Yes, if biosimilars obtain regulatory approval and gain preference among payers, they can significantly suppress the original product's price and market share.

Q4: What strategies can stakeholders employ to maintain pricing power?
Investing in indication expansion, demonstrating superior clinical outcomes, securing strong formulary placement, and engaging in value-based pricing agreements help sustain premium pricing.
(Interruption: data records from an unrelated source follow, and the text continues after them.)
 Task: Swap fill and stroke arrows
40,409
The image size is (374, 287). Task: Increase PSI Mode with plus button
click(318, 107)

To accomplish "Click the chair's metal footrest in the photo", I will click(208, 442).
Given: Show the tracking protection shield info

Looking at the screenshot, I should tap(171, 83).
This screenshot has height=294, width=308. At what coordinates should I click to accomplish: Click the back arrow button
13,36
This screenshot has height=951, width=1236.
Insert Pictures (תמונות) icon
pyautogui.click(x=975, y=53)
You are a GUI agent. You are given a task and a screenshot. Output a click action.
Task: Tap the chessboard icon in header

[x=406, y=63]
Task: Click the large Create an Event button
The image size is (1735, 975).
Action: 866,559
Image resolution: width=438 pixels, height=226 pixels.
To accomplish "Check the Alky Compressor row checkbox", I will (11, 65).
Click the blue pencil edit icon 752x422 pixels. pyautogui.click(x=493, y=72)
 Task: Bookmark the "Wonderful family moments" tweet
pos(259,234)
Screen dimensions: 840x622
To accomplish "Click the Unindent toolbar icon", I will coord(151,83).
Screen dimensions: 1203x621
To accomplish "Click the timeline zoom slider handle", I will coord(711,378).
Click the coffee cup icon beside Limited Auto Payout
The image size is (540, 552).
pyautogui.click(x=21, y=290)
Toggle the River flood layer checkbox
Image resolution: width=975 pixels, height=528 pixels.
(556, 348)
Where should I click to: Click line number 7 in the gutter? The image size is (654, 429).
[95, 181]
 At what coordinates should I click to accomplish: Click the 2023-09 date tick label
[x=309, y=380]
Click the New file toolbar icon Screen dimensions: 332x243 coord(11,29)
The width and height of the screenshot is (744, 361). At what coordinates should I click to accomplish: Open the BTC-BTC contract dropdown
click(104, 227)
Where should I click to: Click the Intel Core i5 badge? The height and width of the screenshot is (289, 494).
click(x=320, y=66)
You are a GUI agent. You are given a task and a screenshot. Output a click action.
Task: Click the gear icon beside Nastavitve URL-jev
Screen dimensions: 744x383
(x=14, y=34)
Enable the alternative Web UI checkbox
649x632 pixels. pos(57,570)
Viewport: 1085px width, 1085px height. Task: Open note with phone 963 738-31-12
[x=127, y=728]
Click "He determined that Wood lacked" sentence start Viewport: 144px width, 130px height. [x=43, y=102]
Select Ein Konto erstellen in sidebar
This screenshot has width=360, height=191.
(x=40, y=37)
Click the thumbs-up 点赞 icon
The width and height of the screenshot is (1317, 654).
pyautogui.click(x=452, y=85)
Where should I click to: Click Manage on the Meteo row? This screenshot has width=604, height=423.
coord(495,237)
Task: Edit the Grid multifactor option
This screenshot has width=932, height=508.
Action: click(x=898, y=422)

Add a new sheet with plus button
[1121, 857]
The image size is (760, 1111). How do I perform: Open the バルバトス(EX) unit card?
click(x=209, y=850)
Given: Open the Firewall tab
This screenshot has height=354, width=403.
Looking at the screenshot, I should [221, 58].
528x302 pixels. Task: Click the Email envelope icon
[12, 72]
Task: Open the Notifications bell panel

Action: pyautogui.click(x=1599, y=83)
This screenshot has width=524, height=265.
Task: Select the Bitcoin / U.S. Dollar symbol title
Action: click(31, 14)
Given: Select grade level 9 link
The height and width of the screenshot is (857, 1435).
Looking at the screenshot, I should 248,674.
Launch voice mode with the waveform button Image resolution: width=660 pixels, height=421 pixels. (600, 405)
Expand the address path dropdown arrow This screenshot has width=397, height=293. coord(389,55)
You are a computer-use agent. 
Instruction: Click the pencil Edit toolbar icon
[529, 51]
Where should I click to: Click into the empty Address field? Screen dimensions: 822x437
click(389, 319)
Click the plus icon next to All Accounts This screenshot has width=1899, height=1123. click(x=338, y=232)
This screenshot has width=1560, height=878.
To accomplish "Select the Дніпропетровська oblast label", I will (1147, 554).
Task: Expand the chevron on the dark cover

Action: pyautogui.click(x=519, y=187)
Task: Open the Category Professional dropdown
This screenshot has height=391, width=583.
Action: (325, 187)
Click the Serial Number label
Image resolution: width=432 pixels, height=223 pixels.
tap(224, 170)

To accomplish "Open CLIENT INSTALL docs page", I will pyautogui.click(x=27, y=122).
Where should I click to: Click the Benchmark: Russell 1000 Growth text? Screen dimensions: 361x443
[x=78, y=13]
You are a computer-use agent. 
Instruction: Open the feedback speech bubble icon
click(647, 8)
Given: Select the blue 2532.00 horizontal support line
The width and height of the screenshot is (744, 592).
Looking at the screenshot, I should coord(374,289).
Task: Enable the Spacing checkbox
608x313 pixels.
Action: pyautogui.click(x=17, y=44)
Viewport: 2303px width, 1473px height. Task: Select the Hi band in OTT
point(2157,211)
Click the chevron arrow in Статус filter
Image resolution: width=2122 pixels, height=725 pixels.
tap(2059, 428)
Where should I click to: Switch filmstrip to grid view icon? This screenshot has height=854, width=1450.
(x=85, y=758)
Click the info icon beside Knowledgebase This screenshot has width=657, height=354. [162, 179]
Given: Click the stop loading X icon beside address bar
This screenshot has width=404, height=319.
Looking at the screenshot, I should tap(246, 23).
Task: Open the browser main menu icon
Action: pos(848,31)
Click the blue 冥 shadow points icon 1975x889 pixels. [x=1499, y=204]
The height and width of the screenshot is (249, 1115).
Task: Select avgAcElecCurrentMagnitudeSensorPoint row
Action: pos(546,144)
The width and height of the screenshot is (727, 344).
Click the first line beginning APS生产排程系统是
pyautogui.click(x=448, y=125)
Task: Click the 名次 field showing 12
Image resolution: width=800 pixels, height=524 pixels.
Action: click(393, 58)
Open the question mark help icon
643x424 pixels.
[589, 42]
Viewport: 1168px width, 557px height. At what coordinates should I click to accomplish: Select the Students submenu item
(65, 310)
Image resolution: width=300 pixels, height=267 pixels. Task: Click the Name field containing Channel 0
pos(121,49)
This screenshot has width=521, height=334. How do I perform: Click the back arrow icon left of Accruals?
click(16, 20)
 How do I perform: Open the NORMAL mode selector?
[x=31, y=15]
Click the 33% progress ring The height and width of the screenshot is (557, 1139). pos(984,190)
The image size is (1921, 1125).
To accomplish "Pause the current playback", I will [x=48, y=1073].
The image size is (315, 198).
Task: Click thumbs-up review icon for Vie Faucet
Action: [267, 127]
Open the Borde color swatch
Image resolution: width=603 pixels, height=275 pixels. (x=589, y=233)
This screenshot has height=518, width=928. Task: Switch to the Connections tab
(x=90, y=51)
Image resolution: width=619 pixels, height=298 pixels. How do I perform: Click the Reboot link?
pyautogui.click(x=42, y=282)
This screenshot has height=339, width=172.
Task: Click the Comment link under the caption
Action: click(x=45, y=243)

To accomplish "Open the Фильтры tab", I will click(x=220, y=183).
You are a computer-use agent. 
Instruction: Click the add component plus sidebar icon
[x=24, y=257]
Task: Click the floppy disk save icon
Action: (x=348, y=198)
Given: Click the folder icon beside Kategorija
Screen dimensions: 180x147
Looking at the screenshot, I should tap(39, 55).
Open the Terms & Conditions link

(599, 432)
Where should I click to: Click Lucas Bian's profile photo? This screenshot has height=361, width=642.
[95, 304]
Q5: How do international markets influence the global price trajectory?
Pricing in internationally developed markets affects the U.S. market through reference-based pricing policies and market perception, while localized regulatory requirements can lead to varying price points worldwide.


Sources

[1] IQVIA, “Pharmaceutical Market Reports,” 2022.
[2] FDA, “Drug Approvals and Labeling Information,” 2023.
[3] Deloitte, “Global Biosimilar Market Outlook,” 2022.
[4] CMS, “Medicare Part D Drug Pricing and Reimbursement Data,” 2023.

More… ↓

⤷  Get Started Free

Make Better Decisions: Try a trial or see plans & pricing

Drugs may be covered by multiple patents or regulatory protections. All trademarks and applicant names are the property of their respective owners or licensors. Although great care is taken in the proper and correct provision of this service, thinkBiotech LLC does not accept any responsibility for possible consequences of errors or omissions in the provided data. The data presented herein is for information purposes only. There is no warranty that the data contained herein is error free. We do not provide individual investment advice. This service is not registered with any financial regulatory agency. The information we publish is educational only and based on our opinions plus our models. By using DrugPatentWatch you acknowledge that we do not provide personalized recommendations or advice. thinkBiotech performs no independent verification of facts as provided by public sources nor are attempts made to provide legal or investing advice. Any reliance on data provided herein is done solely at the discretion of the user. Users of this service are advised to seek professional advice and independent confirmation before considering acting on any of the provided information. thinkBiotech LLC reserves the right to amend, extend or withdraw any part or all of the offered service without notice.